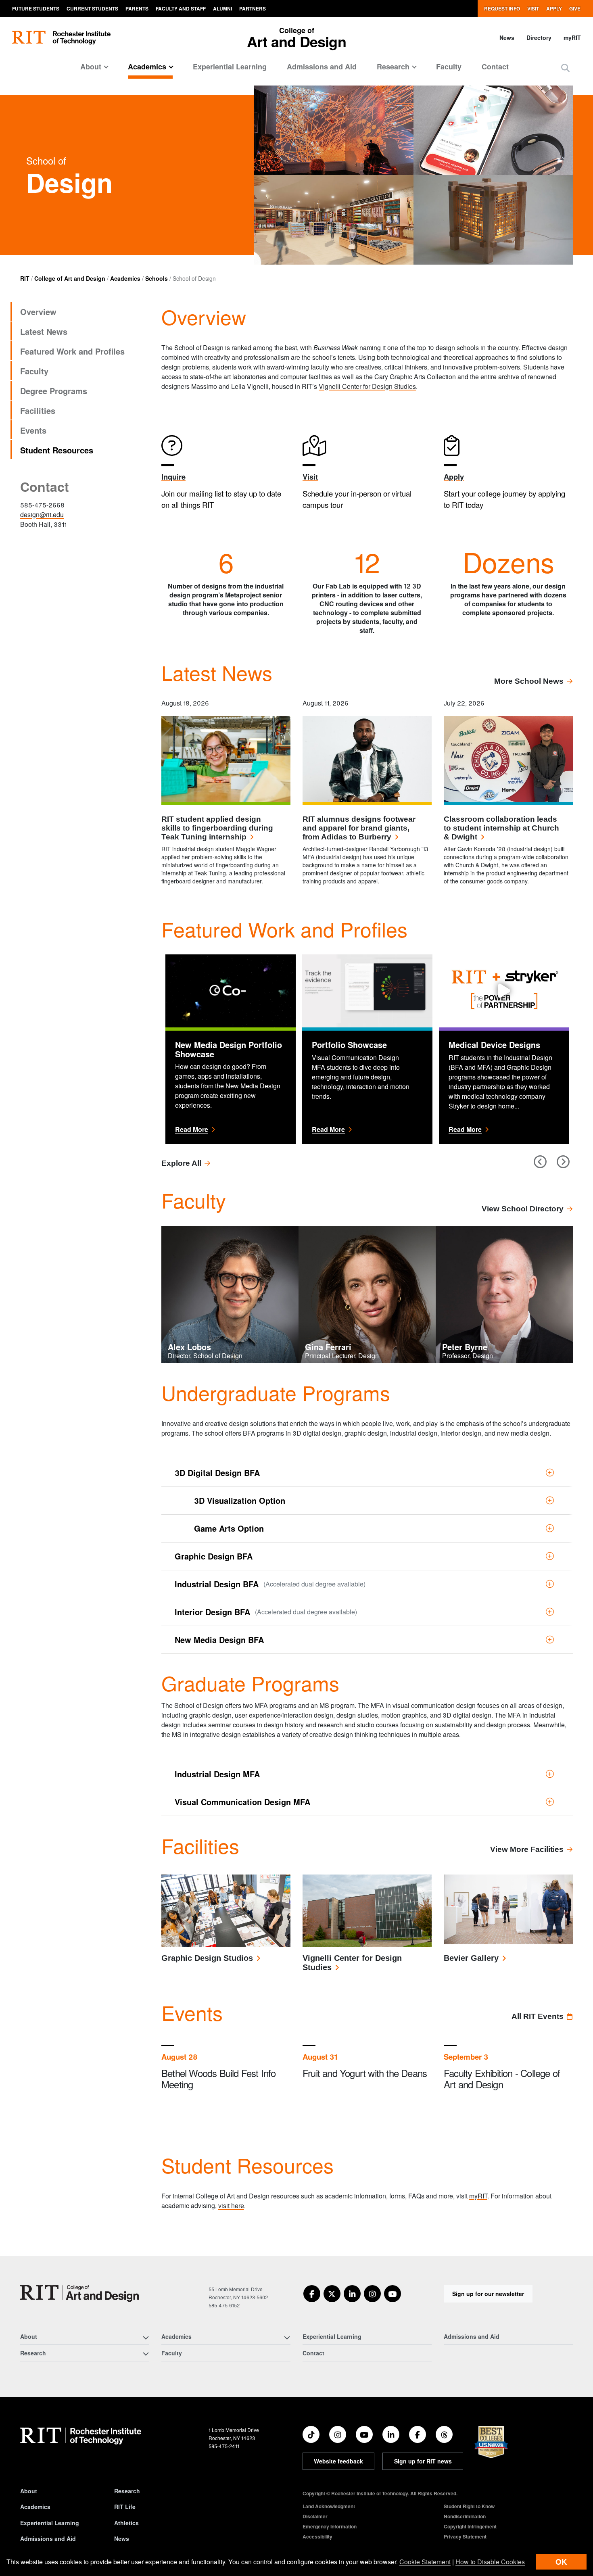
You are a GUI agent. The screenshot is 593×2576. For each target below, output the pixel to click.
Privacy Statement (465, 2536)
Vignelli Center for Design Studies (367, 386)
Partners (252, 8)
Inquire (173, 476)
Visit (533, 8)
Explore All (181, 1163)
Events (33, 430)
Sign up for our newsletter (488, 2294)
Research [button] (393, 66)
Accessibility (317, 2536)
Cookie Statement (425, 2561)
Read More (230, 1129)
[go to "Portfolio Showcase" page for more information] (367, 990)
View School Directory (523, 1208)
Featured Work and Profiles (72, 351)
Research (127, 2491)
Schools (156, 278)
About (28, 2491)
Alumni (222, 8)
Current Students (92, 8)
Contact (495, 66)
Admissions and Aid (322, 66)
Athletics (126, 2523)
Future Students (35, 8)
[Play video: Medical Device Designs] (504, 991)
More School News (529, 681)
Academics (125, 278)
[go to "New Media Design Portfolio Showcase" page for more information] (230, 990)
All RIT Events (538, 2016)
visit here (231, 2205)
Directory (538, 37)
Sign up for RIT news (423, 2461)
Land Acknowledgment (329, 2506)
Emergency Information (330, 2526)
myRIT (572, 37)
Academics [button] (147, 66)
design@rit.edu (42, 514)
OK (561, 2561)
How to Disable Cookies (490, 2561)
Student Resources (56, 450)
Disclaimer (315, 2516)
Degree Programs (53, 391)
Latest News (43, 331)
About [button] (90, 66)
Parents (136, 8)
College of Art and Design (69, 278)
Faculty (448, 66)
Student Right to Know (469, 2506)
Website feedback (338, 2461)
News (506, 37)
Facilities (37, 410)
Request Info (502, 8)
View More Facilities (527, 1849)
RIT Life (125, 2507)
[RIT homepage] (61, 38)
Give (574, 8)
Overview (38, 311)
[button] (565, 67)
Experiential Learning (230, 66)
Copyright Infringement (470, 2526)
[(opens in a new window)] (311, 2293)
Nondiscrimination (465, 2516)
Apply (554, 8)
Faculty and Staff (181, 8)
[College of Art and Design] (79, 2293)
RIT (24, 278)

────────

◆ What you should do ◆
Take the lines from the start of the material to the line with "Parents (136, 8)", both included, and transcribe them exactly without the pictures.

◆ Result of the task ◆
You are a GUI agent. The screenshot is 593×2576. For each target below, output the pixel to click.
Privacy Statement (465, 2536)
Vignelli Center for Design Studies (367, 386)
Partners (252, 8)
Inquire (173, 476)
Visit (533, 8)
Explore All (181, 1163)
Events (33, 430)
Sign up for our newsletter (488, 2294)
Research [button] (393, 66)
Accessibility (317, 2536)
Cookie Statement (425, 2561)
Read More (230, 1129)
[go to "Portfolio Showcase" page for more information] (367, 990)
View School Directory (523, 1208)
Featured Work and Profiles (72, 351)
Research (127, 2491)
Schools (156, 278)
About (28, 2491)
Alumni (222, 8)
Current Students (92, 8)
Contact (495, 66)
Admissions and Aid (322, 66)
Athletics (126, 2523)
Future Students (35, 8)
[Play video: Medical Device Designs] (504, 991)
More School News (529, 681)
Academics (125, 278)
[go to "New Media Design Portfolio Showcase" page for more information] (230, 990)
All RIT Events (538, 2016)
visit here (231, 2205)
Directory (538, 37)
Sign up for RIT news (423, 2461)
Land Acknowledgment (329, 2506)
Emergency Information (330, 2526)
myRIT (572, 37)
Academics [button] (147, 66)
design@rit.edu (42, 514)
OK (561, 2561)
How to Disable Cookies (490, 2561)
Student Resources (56, 450)
Disclaimer (315, 2516)
Degree Programs (53, 391)
Latest News (43, 331)
About [button] (90, 66)
Parents (136, 8)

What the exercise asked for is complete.